EXERCISE AIM:
Within the data below, find the string "number" and return each line where it occurs.

*** MATERIAL FOR THIS EXERCISE ***

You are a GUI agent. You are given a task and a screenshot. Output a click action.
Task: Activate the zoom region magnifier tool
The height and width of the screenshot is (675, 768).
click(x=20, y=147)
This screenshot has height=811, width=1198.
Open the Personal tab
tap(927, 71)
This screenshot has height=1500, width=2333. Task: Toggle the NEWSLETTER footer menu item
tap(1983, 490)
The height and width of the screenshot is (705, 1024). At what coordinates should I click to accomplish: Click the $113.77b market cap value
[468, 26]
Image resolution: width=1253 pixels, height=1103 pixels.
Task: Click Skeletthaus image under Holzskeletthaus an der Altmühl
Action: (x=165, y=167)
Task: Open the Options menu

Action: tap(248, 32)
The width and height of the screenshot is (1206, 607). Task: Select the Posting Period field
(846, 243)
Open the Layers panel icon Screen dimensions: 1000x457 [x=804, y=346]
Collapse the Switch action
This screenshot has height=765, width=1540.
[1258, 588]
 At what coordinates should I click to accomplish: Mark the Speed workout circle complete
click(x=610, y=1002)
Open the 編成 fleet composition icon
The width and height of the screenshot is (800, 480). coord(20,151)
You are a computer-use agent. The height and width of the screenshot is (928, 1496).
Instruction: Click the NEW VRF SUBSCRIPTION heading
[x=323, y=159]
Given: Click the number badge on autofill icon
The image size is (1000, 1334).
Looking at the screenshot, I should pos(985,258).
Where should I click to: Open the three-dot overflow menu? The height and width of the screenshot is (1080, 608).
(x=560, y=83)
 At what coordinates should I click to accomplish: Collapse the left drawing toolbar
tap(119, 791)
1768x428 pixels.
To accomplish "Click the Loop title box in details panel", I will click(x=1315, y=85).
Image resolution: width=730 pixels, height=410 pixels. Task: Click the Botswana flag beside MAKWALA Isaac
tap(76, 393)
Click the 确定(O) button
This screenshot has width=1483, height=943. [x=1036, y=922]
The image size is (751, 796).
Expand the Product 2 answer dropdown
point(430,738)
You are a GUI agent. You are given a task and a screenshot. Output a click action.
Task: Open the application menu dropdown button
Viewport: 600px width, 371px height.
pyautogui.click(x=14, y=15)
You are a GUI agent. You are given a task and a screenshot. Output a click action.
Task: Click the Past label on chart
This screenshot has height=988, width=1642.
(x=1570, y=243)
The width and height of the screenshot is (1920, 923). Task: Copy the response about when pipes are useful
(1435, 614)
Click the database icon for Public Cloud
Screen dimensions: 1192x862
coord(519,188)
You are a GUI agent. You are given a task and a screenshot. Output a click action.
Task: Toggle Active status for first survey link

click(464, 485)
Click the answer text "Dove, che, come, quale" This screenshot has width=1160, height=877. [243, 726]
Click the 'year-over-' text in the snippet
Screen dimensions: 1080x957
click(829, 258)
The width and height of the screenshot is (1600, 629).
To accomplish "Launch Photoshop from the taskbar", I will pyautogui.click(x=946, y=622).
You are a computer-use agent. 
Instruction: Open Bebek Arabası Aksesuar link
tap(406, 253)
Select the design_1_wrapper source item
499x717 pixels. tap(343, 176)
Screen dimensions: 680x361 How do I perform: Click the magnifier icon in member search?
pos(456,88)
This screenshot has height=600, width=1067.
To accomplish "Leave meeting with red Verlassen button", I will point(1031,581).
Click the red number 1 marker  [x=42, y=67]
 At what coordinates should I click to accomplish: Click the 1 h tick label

***

RESULT FOR THIS EXERCISE:
Given: Click the number badge on autofill icon
Click the red number 1 marker  [x=42, y=67]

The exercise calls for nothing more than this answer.